Comparison with /run-experiment

Feature /run-experiment experiment-queue
Single-shot experiment ✅ (overkill)
Multi-GPU parallel Basic Proper scheduling
Wave transitions Manual Automatic
OOM retry Manual Automatic
Stale screen cleanup Manual Automatic
Teacher→student chain Manual Built-in
State persistence No Yes (JSON)
Resume on crash No Yes
Grid expansion Manual Declarative

Rule: Use /run-experiment for ≤5 jobs. Use experiment-queue for ≥10 jobs or anything with phases.

Key Rules

  • Never overlap screens on the same GPU — always wait for memory.used < 500 MiB before launching new job
  • Always write state to disk — every state change flushed to queue_state.json
  • Idempotent scheduler — safe to restart; picks up from state file
  • Expected-output-based completion — don't trust screen state alone; verify output file exists
  • Bounded retry — max N OOM retries, then mark stuck and alert
  • Dependencies enforced at launch — never launch student before teacher checkpoint exists

Known Failure Modes

  • SSH connection drop during scheduling: scheduler keeps running on remote (nohup), just reconnect and check
  • GPU reservation by another user: scheduler waits, does not pre-empt
  • Disk full on remote: scheduler detects write failure, marks all pending stuck, alerts

Example Session

User: "跑 T5+T6 全部实验:T5 = N∈{80,192} × n 4 values × seed {200,201}, T6 = N∈{384,512} × n 4 values × seed {42,200,201}; T6 需要先 train teacher"

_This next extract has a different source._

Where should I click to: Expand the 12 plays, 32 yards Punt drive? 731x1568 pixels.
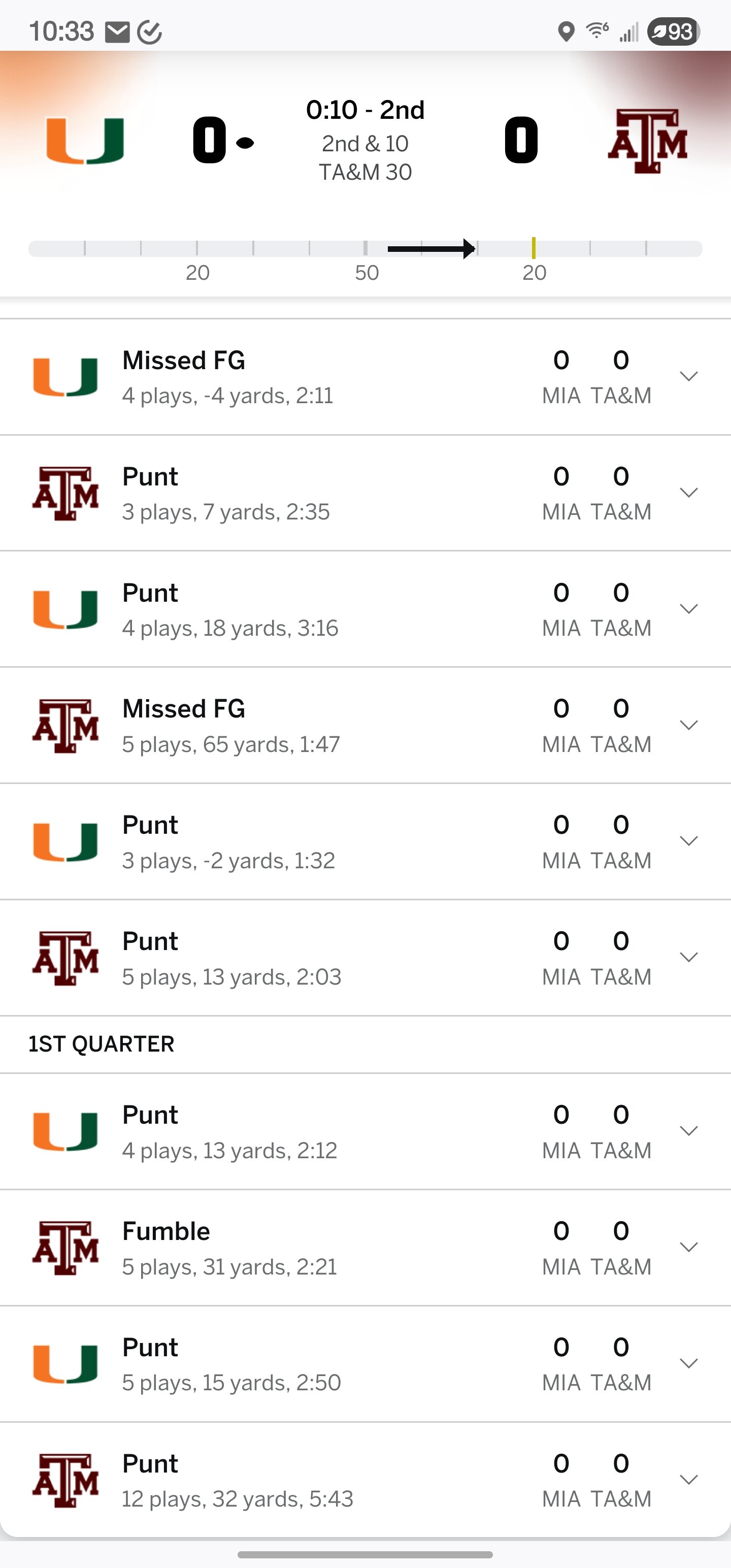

Claude invokes /experiment-queue:

  1. Parses description into 2-phase manifest
  2. Phase 1: T5 (16 jobs, no teacher dependency) + T6 teacher training (2 jobs)
  3. Phase 2: T6 distillation (24 jobs, depends on teachers)
  4. Deploys scheduler via nohup
  5. Reports: "Scheduler PID 93534, total 42 jobs, estimated 6-7h wall-clock"

Then user can check anytime or wait for summary report.

See Also

  • /run-experiment — single experiment deployment
  • /monitor-experiment — check progress (now reads from queue_state.json)
  • /analyze-results — post-hoc analysis
  • tools/experiment_queue/queue_manager.py (bundled) — the scheduler implementation; resolved at runtime via the fallback chain in Step 3a
  • tools/experiment_queue/build_manifest.py (bundled) — build manifest from grid spec; same resolution chain

Rationale / Source

Identified via 2026-04-16 post-mortem analysis (Codex GPT-5.4 xhigh) of a 1.5-day multi-seed paper experiment session:

  • Wall-clock sink: stale screens, OOM, wave transitions, manual parser
  • Token sink: re-writing orchestration code each session
  • Cognitive sink: tracking which cells succeeded, which failed, which to retry

This skill targets the wall-clock sink specifically; see artifact-sync and paper-fix-auto-apply for the other two.